[Stored entries]

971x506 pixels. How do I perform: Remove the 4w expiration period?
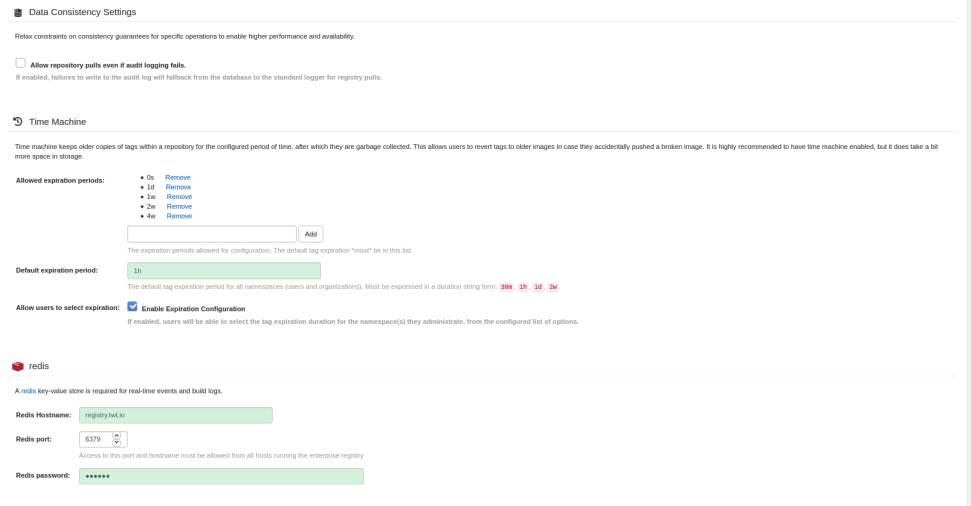(x=179, y=216)
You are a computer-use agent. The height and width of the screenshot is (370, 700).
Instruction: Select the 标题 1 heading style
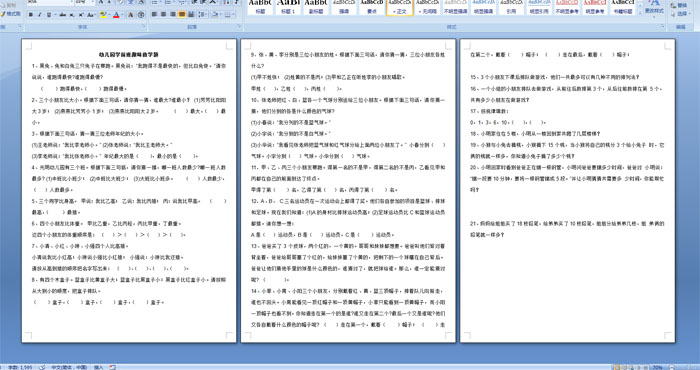tap(288, 7)
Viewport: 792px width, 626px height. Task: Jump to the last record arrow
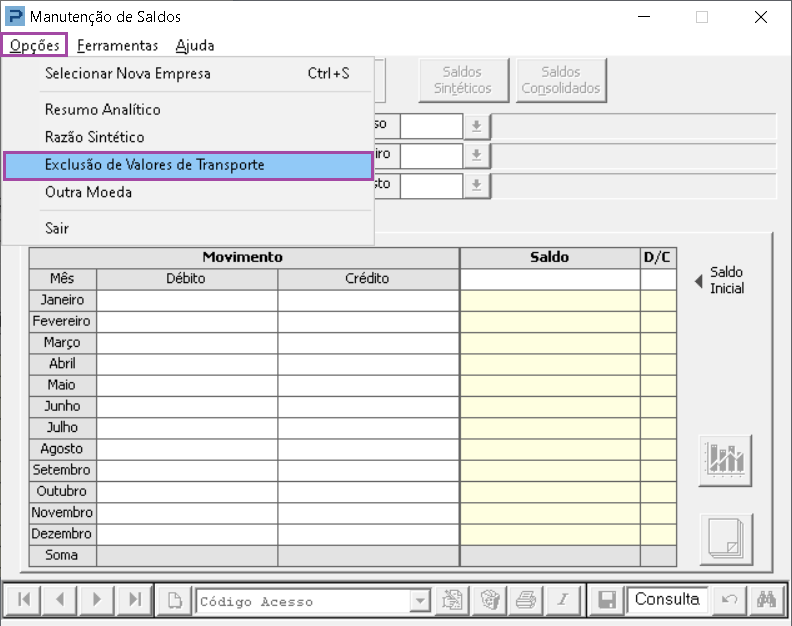coord(133,600)
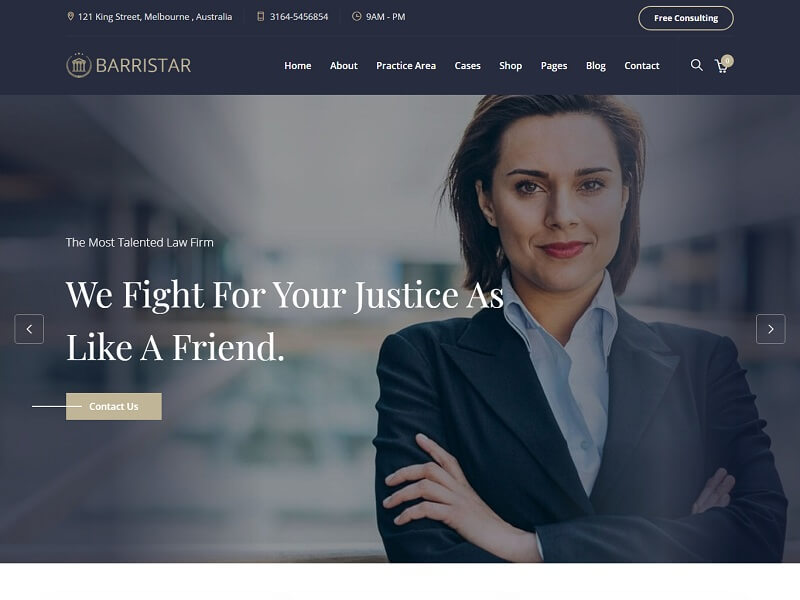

▶ Work task
Repeat the records word for word and drop any pictures.

▶ Solved problem
971x506 pixels. How do I perform: Remove the 4w expiration period?
(x=179, y=216)
You are a computer-use agent. The height and width of the screenshot is (370, 700).
Instruction: Select the 标题 1 heading style
tap(288, 7)
Viewport: 792px width, 626px height. Task: Jump to the last record arrow
coord(133,600)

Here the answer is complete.